Jun 21, 2006 19:20
So it's been forever since I've posted because for the longest time it wasn't letting me because I accidently made a post back in April but the date on it said it was August for some reason so when I would try to make an entry it would say I wasn't allowed to write an entry in the past...I don't know if that makes sense or not. But also, I really haven't felt like writing in here.
Today is an exception however because I am so bored and lonely and sad. I'm sick of everyone being so flaky. Saying they want to hang out, then making some excuse (whether it's true or not). It makes me feel sad and unwanted. I don't do well with down time. Yes, at times it's nice and needed but too much of it can be poison to the body. Not having anything to do makes me lazy and I eat more. It also just makes me plain sad and I feel sorry for myself. It does't help the fact that my whole family is out of town. So not only do my friends not want to hang out but my house is empty and the only noise I have is the TV which gets really old. I really feel like crying right now and I can't wait to move to California. Oh yah, for all of you who didn't know, I am moving to LA in July. Only 24 days and I won't have to be in this stupid town anymore. I can't wait to get down there and start school and be really busy with something that interests me. I want to feel productive, like I'm working towards something that is going to benefit my future. I honestly feel like I live each day here just trying to pass time and that is not a way to live life. But honestly what can you do when there's literally NOTHING to do and NO ONE to hang out with?

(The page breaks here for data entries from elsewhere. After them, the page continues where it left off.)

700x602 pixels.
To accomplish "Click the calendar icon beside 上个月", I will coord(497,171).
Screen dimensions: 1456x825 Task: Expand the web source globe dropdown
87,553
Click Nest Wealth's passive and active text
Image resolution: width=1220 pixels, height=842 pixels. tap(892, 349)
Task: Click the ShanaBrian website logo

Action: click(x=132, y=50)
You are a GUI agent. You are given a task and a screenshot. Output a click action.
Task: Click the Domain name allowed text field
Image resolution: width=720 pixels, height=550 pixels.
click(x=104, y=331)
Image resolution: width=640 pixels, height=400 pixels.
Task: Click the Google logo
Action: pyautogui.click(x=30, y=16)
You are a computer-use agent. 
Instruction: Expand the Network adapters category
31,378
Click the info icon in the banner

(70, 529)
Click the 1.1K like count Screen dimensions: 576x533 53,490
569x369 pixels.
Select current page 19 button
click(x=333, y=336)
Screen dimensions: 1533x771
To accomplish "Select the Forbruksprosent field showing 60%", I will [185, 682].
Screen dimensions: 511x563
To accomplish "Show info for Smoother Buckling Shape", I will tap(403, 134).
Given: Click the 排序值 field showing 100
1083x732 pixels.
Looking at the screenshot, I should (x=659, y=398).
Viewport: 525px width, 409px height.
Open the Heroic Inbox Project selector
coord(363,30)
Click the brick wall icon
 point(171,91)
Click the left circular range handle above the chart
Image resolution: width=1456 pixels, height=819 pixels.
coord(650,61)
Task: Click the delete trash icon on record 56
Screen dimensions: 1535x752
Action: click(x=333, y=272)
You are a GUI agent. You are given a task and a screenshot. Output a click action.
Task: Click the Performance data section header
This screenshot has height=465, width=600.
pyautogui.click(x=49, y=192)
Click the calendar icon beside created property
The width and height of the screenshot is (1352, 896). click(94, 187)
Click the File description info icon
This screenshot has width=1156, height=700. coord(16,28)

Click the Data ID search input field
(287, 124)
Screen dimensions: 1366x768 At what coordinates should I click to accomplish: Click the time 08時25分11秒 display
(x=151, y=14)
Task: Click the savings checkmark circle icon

At the same time being as happy as I am that I am moving, I can't believe it's only in 24 days. The time is going by so quickly. It's already been almost 2 weeks since I finished school. Ironically I did better in school this quarter than I ever have in my whole college career. I thought I was going to fail everything because I had very little motivation because this is my last quarter at community college. I don't know how it happened. I actually could have easily gotten a 4.0 but I kinda slacked in directing and didn't see any plays. Still I managed to pull off a 3.5 altogether which may not be good for some people, but for me, trust me that's really good.
Ughh I just want this day to be over with. Who knows if tomorrow will be any better but at least my family will be home.